Data entries
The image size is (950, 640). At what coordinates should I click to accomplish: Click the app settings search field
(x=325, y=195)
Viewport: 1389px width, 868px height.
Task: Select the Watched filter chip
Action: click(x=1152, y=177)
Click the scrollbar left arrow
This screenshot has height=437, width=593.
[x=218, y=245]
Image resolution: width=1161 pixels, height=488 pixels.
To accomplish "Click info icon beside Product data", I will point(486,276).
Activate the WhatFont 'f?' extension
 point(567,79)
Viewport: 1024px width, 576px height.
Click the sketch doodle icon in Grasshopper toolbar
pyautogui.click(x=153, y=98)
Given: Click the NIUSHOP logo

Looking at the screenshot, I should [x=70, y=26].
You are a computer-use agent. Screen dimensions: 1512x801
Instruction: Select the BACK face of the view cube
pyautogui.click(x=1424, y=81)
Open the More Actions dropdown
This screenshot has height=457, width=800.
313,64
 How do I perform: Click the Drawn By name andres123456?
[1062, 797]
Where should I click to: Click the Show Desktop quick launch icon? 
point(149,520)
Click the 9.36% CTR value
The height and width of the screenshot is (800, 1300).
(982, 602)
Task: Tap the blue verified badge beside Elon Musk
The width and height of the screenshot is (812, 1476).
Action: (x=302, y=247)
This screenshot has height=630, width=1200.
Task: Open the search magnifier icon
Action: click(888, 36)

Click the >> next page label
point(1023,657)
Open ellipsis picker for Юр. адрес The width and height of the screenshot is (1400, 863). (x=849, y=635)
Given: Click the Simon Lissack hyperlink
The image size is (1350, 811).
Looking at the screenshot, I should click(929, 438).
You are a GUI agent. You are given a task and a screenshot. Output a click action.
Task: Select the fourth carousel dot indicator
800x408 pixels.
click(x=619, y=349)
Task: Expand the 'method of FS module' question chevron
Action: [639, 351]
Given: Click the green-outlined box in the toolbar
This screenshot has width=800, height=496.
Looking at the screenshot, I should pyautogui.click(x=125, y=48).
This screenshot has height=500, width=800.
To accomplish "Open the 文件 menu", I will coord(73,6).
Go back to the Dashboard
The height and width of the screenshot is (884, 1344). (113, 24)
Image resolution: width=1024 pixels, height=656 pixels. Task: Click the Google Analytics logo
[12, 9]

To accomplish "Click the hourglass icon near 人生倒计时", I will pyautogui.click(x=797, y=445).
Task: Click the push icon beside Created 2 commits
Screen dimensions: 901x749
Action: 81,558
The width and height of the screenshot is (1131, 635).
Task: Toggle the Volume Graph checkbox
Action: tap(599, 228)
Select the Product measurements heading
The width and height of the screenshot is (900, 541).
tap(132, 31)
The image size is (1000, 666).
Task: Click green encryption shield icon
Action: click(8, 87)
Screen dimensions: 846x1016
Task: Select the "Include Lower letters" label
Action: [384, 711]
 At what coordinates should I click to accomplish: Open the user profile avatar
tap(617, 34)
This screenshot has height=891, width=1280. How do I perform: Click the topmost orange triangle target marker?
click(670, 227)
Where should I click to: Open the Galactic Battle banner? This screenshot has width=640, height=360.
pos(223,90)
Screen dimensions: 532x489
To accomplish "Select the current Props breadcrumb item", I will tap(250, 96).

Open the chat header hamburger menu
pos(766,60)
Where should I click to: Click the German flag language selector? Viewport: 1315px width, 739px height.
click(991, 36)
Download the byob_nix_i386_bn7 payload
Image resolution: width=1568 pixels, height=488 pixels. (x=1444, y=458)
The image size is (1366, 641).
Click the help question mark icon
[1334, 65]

• What you need to do:
Retype every entry, keeping each character as it was.

• Exercise result:
The image size is (950, 640). At what coordinates should I click to accomplish: Click the app settings search field
(x=325, y=195)
Viewport: 1389px width, 868px height.
Task: Select the Watched filter chip
Action: click(x=1152, y=177)
Click the scrollbar left arrow
This screenshot has height=437, width=593.
[x=218, y=245]
Image resolution: width=1161 pixels, height=488 pixels.
To accomplish "Click info icon beside Product data", I will point(486,276).
Activate the WhatFont 'f?' extension
 point(567,79)
Viewport: 1024px width, 576px height.
Click the sketch doodle icon in Grasshopper toolbar
pyautogui.click(x=153, y=98)
Given: Click the NIUSHOP logo

Looking at the screenshot, I should [x=70, y=26].
You are a computer-use agent. Screen dimensions: 1512x801
Instruction: Select the BACK face of the view cube
pyautogui.click(x=1424, y=81)
Open the More Actions dropdown
This screenshot has height=457, width=800.
313,64
 How do I perform: Click the Drawn By name andres123456?
[1062, 797]
Where should I click to: Click the Show Desktop quick launch icon? 
point(149,520)
Click the 9.36% CTR value
The height and width of the screenshot is (800, 1300).
(982, 602)
Task: Tap the blue verified badge beside Elon Musk
The width and height of the screenshot is (812, 1476).
Action: (x=302, y=247)
This screenshot has height=630, width=1200.
Task: Open the search magnifier icon
Action: click(888, 36)

Click the >> next page label
point(1023,657)
Open ellipsis picker for Юр. адрес The width and height of the screenshot is (1400, 863). (x=849, y=635)
Given: Click the Simon Lissack hyperlink
The image size is (1350, 811).
Looking at the screenshot, I should click(929, 438).
You are a GUI agent. You are given a task and a screenshot. Output a click action.
Task: Select the fourth carousel dot indicator
800x408 pixels.
click(x=619, y=349)
Task: Expand the 'method of FS module' question chevron
Action: [639, 351]
Given: Click the green-outlined box in the toolbar
This screenshot has width=800, height=496.
Looking at the screenshot, I should pyautogui.click(x=125, y=48).
This screenshot has height=500, width=800.
To accomplish "Open the 文件 menu", I will coord(73,6).
Go back to the Dashboard
The height and width of the screenshot is (884, 1344). (113, 24)
Image resolution: width=1024 pixels, height=656 pixels. Task: Click the Google Analytics logo
[12, 9]

To accomplish "Click the hourglass icon near 人生倒计时", I will pyautogui.click(x=797, y=445).
Task: Click the push icon beside Created 2 commits
Screen dimensions: 901x749
Action: 81,558
The width and height of the screenshot is (1131, 635).
Task: Toggle the Volume Graph checkbox
Action: tap(599, 228)
Select the Product measurements heading
The width and height of the screenshot is (900, 541).
tap(132, 31)
The image size is (1000, 666).
Task: Click green encryption shield icon
Action: click(8, 87)
Screen dimensions: 846x1016
Task: Select the "Include Lower letters" label
Action: [384, 711]
 At what coordinates should I click to accomplish: Open the user profile avatar
tap(617, 34)
This screenshot has height=891, width=1280. How do I perform: Click the topmost orange triangle target marker?
click(670, 227)
Where should I click to: Open the Galactic Battle banner? This screenshot has width=640, height=360.
pos(223,90)
Screen dimensions: 532x489
To accomplish "Select the current Props breadcrumb item", I will tap(250, 96).

Open the chat header hamburger menu
pos(766,60)
Where should I click to: Click the German flag language selector? Viewport: 1315px width, 739px height.
click(991, 36)
Download the byob_nix_i386_bn7 payload
Image resolution: width=1568 pixels, height=488 pixels. (x=1444, y=458)
The image size is (1366, 641).
Click the help question mark icon
[1334, 65]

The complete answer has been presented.